SELECTED EXTRACT:
start

Yes. And along that line, I think George is -- he has spent a lot of time. We talked about this before. George has been very focused on the operations. And as he's gone through all the CPGs, there's a number of things that we would have addressed over time that we are addressing now, and a lot of that stuff got pulled forward. It isn't -- it's impacting the margin because a lot of those things aren't necessarily capital, things that I can capitalize, but they're large expenses that, again, are -- we're going to get a real benefit in operating efficiency and yields coming up from that. But a lot of that happened in the quarter. And again, we pulled it forward because as George was in the facilities, saw what needed to be done, and we're moving as quick as we can to get these things addressed.

Russell Stanley

analyst
#26

Got it. And then just final question on that, understanding the adjusted EBITDA margin expectations for Q4, how much of a margin impact does that assume from these investments continuing in Q4?

Richard Tarapchak

executive
#27

I don't think that -- from the way that we're looking at it, there isn't anything additional here. We actually probably will have a little bit of a benefit because some of those -- we spent the money in Q3. There certainly will be some money spent in Q4, but it will be at a lower clip. So I'm not expecting to say that we had a 1% margin impact on adjusted EBITDA for these expenditures next quarter.

end

[Recorded data]

start

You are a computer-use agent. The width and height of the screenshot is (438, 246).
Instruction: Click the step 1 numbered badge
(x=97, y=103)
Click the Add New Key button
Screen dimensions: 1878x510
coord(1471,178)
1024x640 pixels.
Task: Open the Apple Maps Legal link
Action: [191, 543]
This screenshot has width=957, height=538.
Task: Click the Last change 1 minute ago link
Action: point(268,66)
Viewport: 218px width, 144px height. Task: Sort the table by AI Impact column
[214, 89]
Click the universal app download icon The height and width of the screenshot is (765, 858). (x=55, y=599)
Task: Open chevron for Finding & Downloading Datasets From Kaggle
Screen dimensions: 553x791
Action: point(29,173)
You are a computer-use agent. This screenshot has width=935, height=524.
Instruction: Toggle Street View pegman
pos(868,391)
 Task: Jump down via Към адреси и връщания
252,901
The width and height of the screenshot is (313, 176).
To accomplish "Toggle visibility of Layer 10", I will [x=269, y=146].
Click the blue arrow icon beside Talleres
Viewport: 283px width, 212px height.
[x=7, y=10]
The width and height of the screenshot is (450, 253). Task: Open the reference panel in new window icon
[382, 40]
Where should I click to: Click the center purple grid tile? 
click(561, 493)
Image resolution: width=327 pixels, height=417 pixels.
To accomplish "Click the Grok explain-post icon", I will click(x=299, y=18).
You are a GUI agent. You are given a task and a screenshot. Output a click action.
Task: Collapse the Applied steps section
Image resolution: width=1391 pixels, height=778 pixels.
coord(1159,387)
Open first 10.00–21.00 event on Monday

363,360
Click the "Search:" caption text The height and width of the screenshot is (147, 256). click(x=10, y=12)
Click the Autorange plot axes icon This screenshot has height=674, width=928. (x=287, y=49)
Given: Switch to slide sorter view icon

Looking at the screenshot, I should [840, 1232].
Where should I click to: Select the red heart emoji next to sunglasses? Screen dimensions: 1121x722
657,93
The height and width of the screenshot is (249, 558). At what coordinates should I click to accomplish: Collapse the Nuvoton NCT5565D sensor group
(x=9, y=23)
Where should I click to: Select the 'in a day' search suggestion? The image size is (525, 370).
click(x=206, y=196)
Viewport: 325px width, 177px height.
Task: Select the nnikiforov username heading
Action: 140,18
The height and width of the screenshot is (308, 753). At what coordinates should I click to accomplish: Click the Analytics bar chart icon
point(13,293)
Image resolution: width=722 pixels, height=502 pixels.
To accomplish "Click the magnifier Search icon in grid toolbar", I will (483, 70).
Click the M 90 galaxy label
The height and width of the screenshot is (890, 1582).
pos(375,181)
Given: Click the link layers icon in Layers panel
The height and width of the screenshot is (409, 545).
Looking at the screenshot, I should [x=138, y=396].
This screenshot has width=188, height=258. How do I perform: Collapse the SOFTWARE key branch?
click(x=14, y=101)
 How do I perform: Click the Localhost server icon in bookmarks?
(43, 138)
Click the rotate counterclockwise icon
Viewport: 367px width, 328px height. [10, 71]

end

SET TASKS:
1. Reproduce the earnings call text between "I don't think" and "expenditures next quarter.", inclusive.
2. List every person named in the earnings call text.
The rows are material separate from the earnings call text.

RESPONSE LIST:
1.
I don't think that -- from the way that we're looking at it, there isn't anything additional here. We actually probably will have a little bit of a benefit because some of those -- we spent the money in Q3. There certainly will be some money spent in Q4, but it will be at a lower clip. So I'm not expecting to say that we had a 1% margin impact on adjusted EBITDA for these expenditures next quarter.

2.
George
Russell Stanley
Richard Tarapchak